Among all Neisseriae species, Neisseria meningitidis and Neisseria gonorrhoeae are the only human pathogens, causative agents of bacterial meningitis and gonorrhoea, respectively. PorB, a pan-Neisseriae trimeric porin that mediates diffusive transport of essential molecules across the bacterial outer membrane, is also known to activate host innate immunity via Toll-like receptor 2 (TLR2)-mediated signaling. The molecular mechanism of PorB binding to TLR2 is not known, but it has been hypothesized that electrostatic interactions contribute to ligand/receptor binding. Strain-specific sequence variability in the surface-exposed loops of PorB which are potentially implicated in TLR2 binding, may explain the difference in TLR2-mediated cell activation in vitro by PorB homologs from the commensal Neisseriae lactamica and the pathogen N. meningitidis.
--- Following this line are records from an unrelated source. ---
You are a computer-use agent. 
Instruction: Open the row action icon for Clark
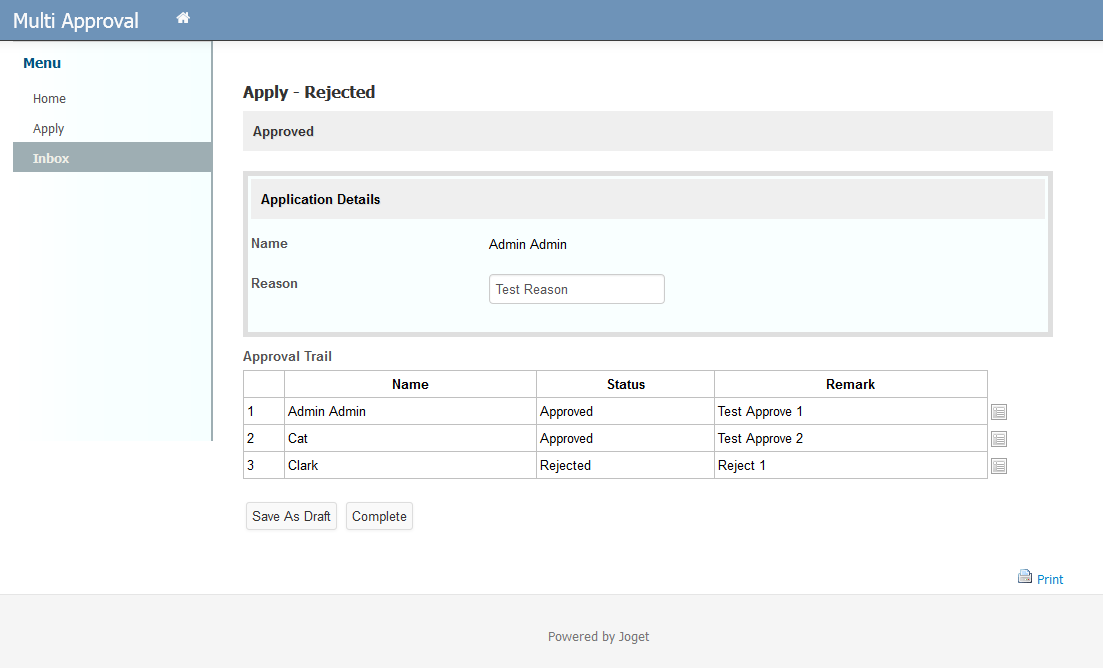998,466
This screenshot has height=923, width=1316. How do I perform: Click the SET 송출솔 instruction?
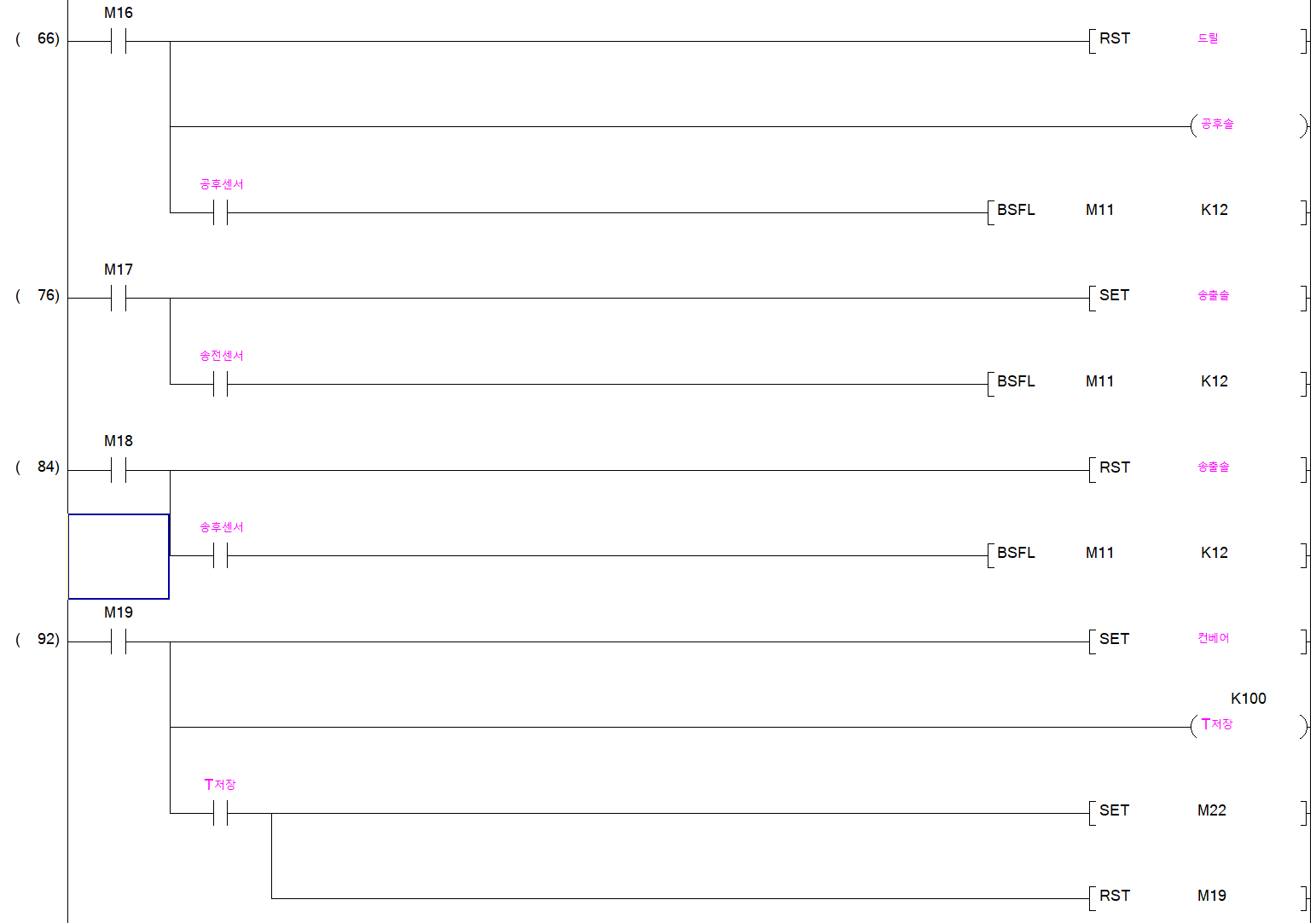[x=1197, y=298]
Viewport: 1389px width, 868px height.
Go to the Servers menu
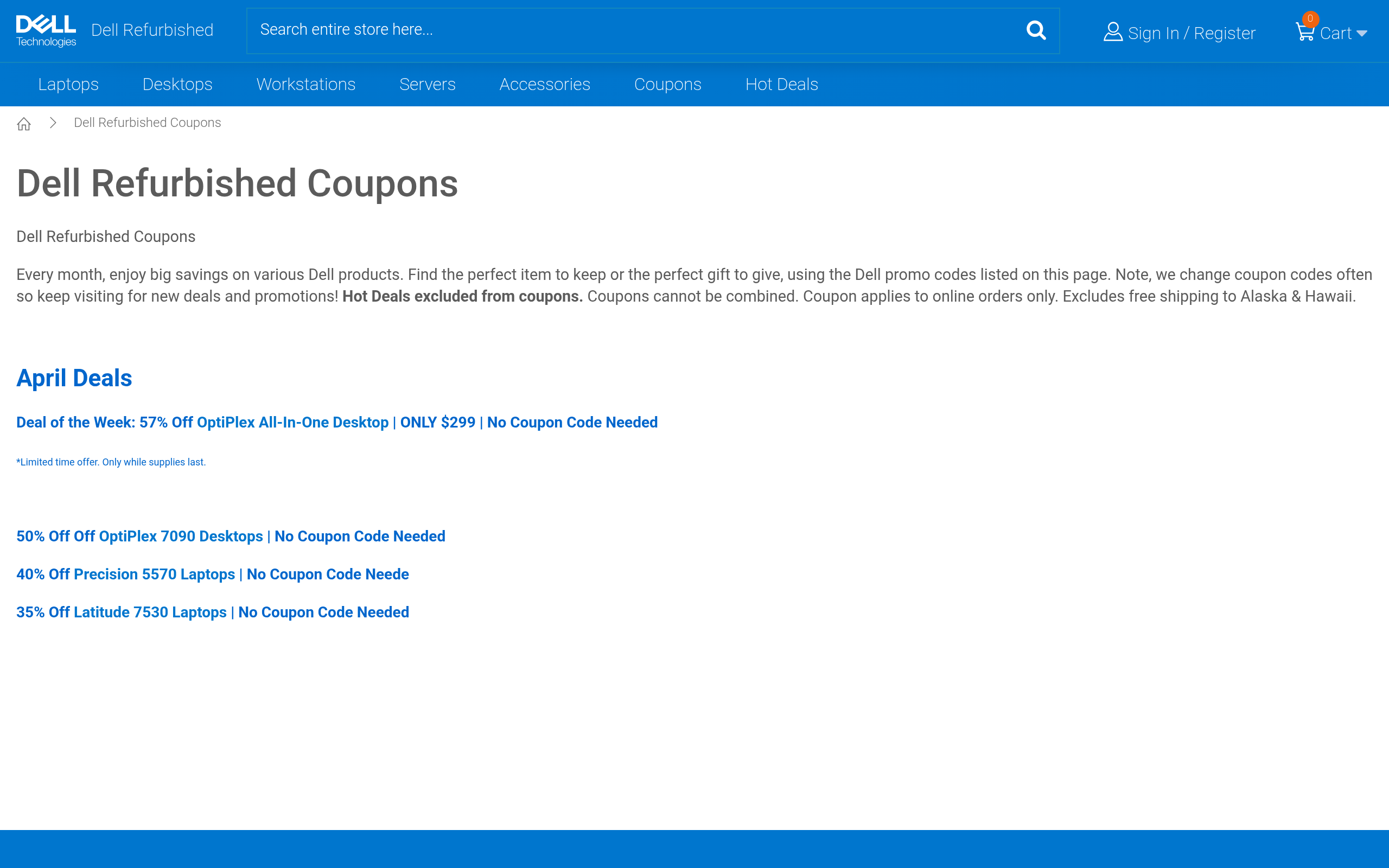point(427,85)
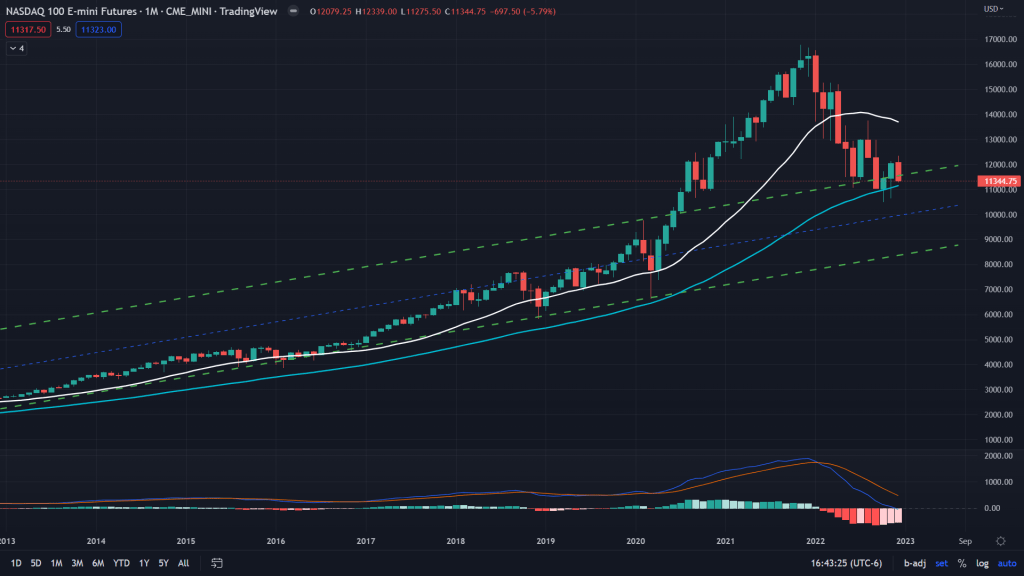Toggle the b-adj contract adjustment
The height and width of the screenshot is (576, 1024).
[914, 563]
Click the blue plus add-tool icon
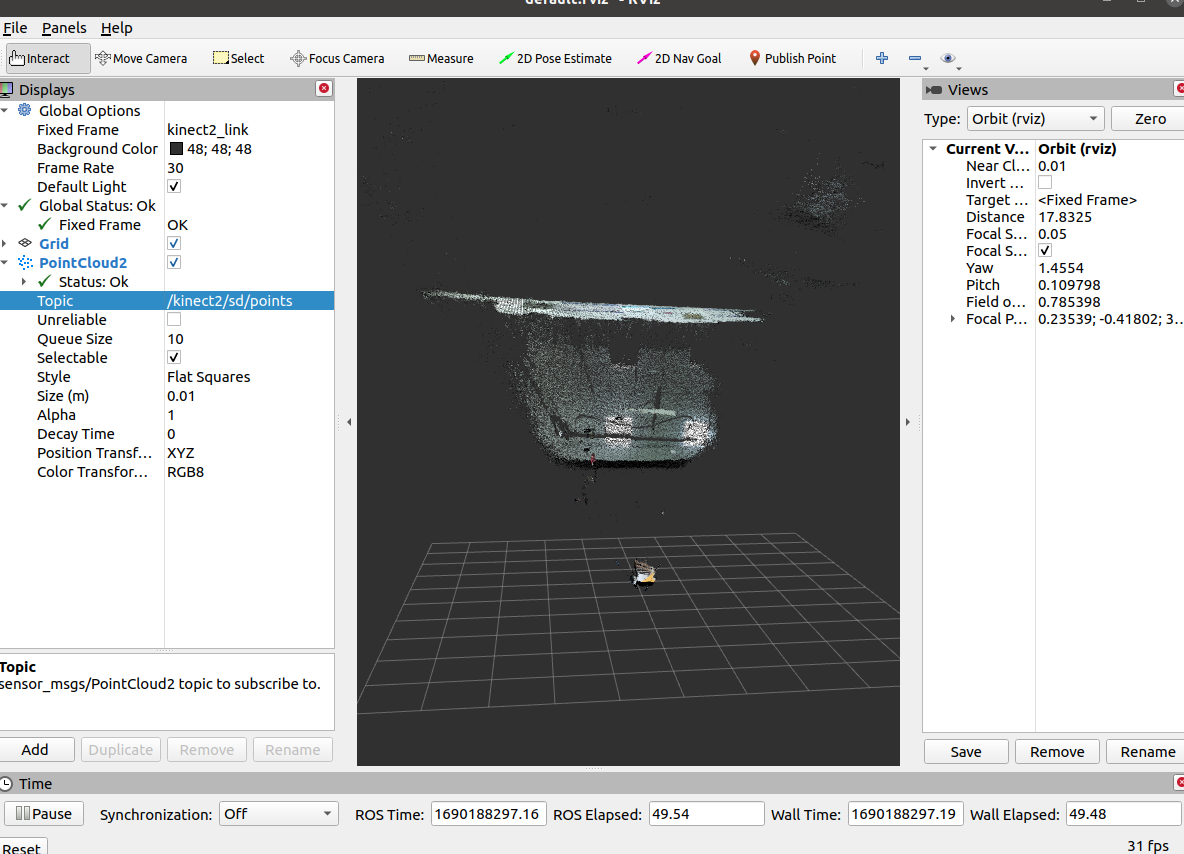 [882, 58]
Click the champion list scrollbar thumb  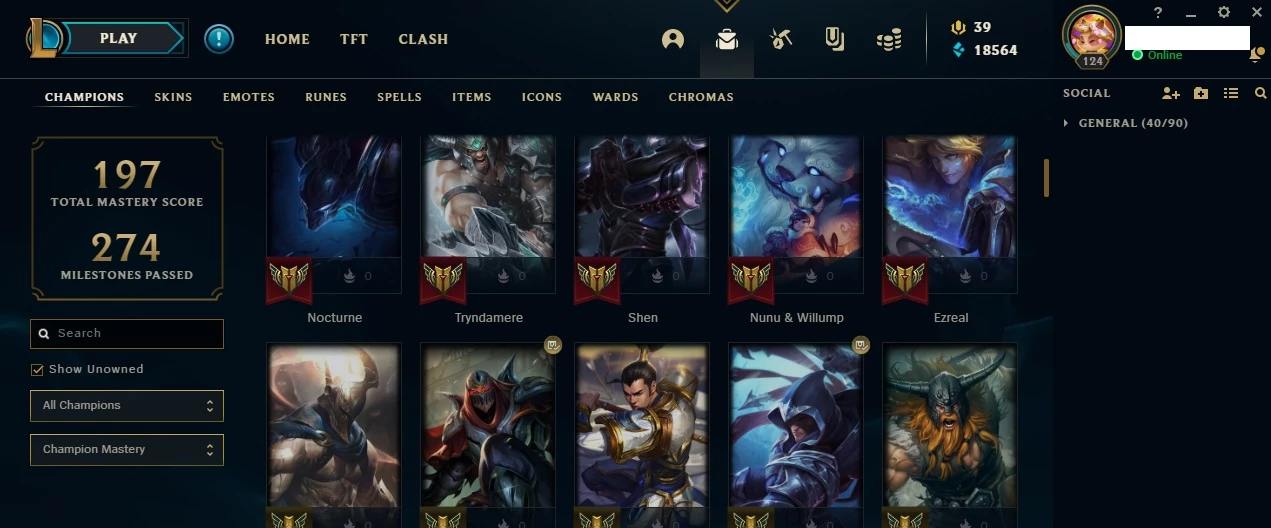pos(1047,178)
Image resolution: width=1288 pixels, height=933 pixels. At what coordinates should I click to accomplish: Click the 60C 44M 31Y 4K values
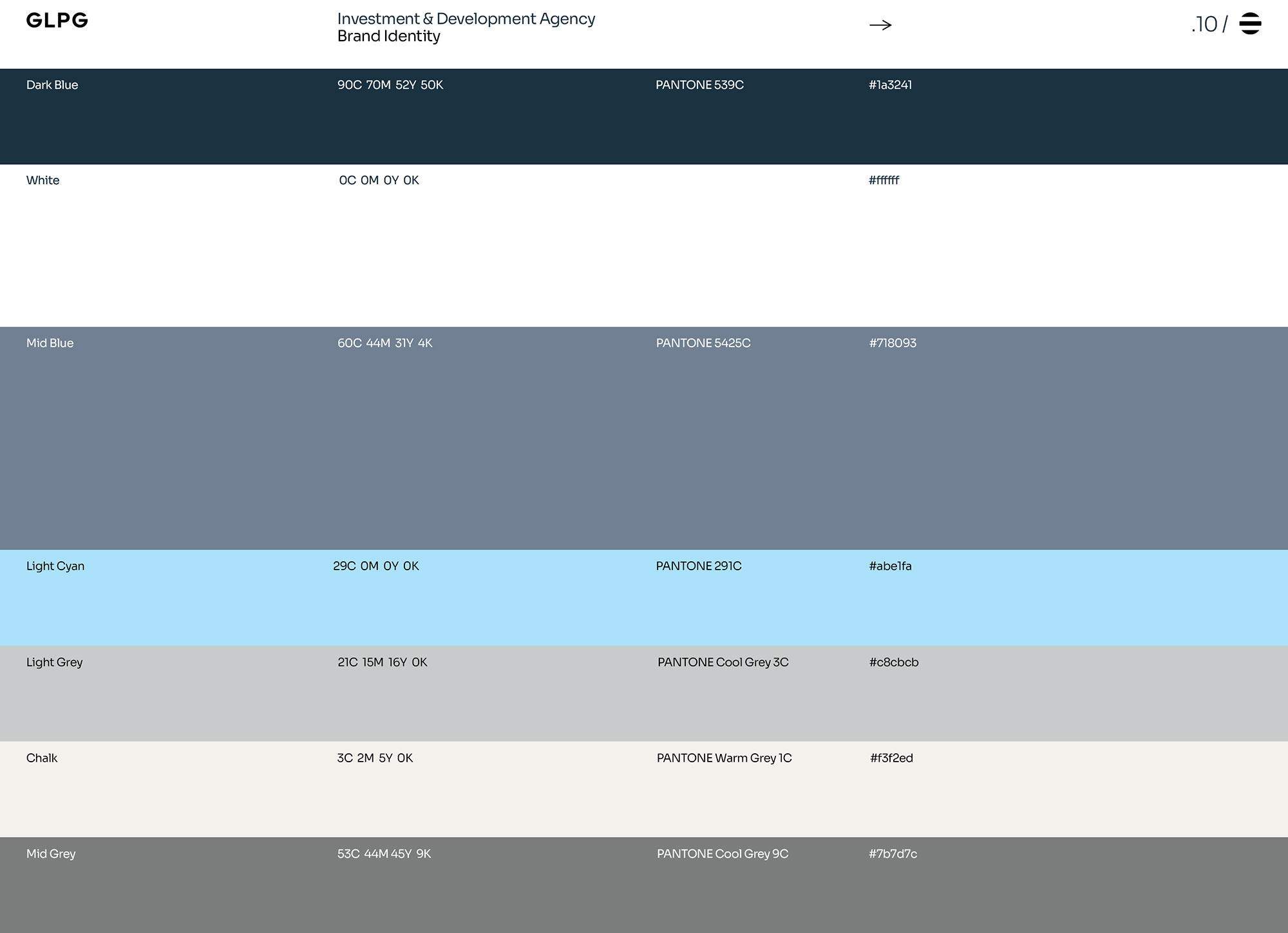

Here, we report a comparative structural analysis of PorB from N. meningitidis serogroup B strain 8765 (63% sequence homology with PorB from N. meningitidis serogroup W135) and a mutant in which amino acid substitutions in the extracellular loop 7 lead to significantly reduced TLR2-dependent activity in vitro. We observe that this mutation both alters the loop conformation and causes dramatic changes of electrostatic surface charge, both of which may affect TLR2 recognition and signaling.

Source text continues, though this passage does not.